Text and element pointing listing
# # # # # # #

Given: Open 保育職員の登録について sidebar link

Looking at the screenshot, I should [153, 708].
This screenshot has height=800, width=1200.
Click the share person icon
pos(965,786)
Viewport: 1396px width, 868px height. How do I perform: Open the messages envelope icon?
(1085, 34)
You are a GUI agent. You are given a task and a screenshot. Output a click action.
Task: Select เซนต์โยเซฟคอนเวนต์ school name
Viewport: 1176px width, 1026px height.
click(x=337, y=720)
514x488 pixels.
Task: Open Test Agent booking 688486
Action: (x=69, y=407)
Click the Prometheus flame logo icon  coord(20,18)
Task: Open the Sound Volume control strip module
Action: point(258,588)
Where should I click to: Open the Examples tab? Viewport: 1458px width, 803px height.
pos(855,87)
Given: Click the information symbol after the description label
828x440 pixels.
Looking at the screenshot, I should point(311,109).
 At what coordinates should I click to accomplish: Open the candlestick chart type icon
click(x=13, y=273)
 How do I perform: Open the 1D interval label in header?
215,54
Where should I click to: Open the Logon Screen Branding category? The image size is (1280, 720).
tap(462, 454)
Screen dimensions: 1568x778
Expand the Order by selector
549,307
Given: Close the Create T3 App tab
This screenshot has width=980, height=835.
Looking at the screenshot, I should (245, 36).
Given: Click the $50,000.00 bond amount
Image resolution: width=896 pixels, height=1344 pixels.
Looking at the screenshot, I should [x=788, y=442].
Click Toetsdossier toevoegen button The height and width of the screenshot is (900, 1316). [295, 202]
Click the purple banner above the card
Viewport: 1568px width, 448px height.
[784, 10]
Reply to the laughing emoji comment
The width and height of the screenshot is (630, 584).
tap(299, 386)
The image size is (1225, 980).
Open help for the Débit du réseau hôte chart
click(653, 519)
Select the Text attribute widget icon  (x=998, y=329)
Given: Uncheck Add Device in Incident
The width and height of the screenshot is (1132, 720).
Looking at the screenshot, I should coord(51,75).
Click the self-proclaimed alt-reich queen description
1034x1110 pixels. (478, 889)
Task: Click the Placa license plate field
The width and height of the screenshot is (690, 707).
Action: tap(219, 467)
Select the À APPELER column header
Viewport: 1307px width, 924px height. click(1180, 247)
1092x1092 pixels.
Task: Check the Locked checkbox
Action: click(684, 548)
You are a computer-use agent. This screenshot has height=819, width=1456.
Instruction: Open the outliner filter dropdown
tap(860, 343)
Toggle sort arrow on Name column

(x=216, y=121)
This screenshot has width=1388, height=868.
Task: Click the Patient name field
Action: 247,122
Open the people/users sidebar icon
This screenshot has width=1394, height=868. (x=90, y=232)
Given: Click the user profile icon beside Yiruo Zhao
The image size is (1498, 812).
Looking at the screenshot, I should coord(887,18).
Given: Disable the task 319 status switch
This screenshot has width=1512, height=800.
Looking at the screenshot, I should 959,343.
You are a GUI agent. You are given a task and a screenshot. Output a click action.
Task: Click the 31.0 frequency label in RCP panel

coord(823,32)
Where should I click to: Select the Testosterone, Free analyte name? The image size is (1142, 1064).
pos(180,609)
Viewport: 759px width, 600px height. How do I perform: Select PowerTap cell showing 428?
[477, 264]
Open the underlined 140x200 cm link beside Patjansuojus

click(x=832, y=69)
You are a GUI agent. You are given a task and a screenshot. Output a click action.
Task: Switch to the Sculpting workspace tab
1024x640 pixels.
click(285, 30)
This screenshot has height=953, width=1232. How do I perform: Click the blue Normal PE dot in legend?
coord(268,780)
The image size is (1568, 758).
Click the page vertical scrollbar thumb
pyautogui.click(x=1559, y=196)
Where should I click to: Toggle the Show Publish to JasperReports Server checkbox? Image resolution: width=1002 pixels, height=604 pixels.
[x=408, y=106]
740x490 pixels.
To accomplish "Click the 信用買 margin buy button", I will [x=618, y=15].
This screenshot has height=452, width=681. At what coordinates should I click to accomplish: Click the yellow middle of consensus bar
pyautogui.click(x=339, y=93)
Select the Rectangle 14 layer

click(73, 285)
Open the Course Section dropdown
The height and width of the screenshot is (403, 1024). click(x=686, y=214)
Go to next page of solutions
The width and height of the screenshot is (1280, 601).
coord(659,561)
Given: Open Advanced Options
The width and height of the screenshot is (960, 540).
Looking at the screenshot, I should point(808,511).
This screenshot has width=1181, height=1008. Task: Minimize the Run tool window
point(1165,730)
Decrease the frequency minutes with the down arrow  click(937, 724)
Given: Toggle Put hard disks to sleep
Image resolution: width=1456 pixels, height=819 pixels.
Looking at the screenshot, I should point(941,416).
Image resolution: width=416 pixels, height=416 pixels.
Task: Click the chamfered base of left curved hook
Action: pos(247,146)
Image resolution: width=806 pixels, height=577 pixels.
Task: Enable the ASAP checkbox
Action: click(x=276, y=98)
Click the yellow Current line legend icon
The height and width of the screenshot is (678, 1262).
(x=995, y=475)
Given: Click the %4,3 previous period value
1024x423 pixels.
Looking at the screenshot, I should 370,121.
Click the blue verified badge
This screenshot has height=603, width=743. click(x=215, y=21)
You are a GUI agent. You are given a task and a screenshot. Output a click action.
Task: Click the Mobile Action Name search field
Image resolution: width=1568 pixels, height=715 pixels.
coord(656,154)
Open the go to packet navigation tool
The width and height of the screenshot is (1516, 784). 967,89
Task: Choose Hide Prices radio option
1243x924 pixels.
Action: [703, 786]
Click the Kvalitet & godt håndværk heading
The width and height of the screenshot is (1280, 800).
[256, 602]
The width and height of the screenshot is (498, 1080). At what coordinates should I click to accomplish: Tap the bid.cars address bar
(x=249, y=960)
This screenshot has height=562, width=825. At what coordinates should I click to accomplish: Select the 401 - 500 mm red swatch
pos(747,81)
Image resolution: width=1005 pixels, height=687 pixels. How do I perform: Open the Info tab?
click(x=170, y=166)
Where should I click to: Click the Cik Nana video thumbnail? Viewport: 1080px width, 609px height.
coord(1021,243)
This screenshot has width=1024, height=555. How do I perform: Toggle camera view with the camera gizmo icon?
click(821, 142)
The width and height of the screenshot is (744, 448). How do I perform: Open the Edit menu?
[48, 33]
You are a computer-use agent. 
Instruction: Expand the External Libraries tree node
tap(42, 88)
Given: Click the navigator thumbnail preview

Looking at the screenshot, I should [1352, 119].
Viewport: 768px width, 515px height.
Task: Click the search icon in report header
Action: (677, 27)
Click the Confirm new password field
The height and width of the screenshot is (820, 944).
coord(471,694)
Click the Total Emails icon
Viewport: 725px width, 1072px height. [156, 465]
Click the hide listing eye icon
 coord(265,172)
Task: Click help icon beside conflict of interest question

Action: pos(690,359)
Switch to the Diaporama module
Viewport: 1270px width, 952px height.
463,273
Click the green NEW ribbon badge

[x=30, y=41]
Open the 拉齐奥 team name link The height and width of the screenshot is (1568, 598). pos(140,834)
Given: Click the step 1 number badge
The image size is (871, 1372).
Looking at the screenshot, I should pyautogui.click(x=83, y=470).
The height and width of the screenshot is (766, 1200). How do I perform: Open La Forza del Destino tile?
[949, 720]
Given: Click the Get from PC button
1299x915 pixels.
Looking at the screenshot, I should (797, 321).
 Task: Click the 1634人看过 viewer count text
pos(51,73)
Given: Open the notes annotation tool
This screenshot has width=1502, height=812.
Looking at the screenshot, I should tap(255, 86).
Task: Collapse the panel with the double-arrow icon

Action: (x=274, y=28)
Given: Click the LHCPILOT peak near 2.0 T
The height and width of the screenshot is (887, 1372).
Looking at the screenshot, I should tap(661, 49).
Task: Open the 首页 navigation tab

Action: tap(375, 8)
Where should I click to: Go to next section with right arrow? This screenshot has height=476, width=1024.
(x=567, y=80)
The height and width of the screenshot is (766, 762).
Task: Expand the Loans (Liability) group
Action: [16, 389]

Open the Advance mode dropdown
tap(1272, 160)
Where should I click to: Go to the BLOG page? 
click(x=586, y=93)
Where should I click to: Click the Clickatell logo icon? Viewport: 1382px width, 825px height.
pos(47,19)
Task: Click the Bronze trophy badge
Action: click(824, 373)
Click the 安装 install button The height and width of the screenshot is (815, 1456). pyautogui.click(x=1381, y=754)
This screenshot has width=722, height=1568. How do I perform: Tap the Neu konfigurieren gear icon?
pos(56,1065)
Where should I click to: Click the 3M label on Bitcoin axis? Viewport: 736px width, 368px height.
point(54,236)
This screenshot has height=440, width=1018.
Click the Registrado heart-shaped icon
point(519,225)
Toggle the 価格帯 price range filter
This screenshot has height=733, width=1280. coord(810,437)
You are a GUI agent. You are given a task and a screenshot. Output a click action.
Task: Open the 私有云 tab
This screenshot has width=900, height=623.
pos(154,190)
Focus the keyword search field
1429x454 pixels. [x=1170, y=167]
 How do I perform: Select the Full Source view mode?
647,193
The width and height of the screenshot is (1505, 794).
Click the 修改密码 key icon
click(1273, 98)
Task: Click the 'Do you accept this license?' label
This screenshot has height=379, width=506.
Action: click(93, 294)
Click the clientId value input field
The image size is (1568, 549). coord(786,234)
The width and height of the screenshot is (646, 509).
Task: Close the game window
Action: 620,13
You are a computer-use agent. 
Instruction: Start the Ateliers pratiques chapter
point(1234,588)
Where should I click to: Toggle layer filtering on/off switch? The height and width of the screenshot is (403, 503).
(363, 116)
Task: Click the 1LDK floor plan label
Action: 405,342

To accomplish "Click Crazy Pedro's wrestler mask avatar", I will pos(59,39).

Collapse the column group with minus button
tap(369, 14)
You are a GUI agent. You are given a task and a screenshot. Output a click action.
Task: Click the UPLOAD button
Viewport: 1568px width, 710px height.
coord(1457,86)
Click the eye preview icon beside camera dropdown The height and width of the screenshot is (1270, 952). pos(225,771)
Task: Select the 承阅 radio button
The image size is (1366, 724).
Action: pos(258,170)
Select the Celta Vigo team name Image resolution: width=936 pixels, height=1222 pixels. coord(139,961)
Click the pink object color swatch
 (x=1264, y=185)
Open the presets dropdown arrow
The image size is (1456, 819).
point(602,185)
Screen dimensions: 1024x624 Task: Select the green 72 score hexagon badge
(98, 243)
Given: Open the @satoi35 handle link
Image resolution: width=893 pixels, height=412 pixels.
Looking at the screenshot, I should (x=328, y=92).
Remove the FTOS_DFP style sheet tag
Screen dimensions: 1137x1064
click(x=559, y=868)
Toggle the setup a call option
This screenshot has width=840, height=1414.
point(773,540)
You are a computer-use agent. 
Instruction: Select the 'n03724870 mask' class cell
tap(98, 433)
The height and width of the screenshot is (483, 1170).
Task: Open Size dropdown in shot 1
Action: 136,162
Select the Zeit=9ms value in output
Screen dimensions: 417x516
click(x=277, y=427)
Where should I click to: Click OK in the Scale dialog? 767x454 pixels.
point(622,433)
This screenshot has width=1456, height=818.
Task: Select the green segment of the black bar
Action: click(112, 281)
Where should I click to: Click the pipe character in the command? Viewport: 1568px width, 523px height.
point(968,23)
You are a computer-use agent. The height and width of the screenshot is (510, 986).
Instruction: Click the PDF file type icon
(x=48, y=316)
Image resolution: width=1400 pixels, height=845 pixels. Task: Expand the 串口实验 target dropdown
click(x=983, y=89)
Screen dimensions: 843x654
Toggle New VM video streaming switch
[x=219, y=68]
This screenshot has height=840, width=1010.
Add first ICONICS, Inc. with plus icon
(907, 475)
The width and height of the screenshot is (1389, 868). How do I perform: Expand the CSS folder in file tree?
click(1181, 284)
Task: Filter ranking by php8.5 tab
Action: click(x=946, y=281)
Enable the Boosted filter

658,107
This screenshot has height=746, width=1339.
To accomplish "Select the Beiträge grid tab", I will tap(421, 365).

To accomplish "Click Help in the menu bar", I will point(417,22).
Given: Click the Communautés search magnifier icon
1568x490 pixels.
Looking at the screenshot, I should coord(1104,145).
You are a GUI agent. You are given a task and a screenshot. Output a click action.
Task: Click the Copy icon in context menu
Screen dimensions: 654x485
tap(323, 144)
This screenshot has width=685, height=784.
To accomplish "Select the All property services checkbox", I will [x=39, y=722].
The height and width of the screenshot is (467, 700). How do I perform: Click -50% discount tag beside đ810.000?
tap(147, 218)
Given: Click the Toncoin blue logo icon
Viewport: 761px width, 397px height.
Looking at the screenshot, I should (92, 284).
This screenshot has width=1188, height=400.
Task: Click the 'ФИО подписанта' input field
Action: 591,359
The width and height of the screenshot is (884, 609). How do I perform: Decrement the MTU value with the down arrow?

# # # # # # #

Could you format the stretch of the listing from the line containing "Open the 拉齐奥" through the line containing "should pyautogui.click(x=83, y=470)." as a numbered list, leaving out any blank lines?

1. Open the 拉齐奥 team name link The height and width of the screenshot is (1568, 598). pos(140,834)
2. Given: Click the step 1 number badge
3. The image size is (871, 1372).
4. Looking at the screenshot, I should pyautogui.click(x=83, y=470).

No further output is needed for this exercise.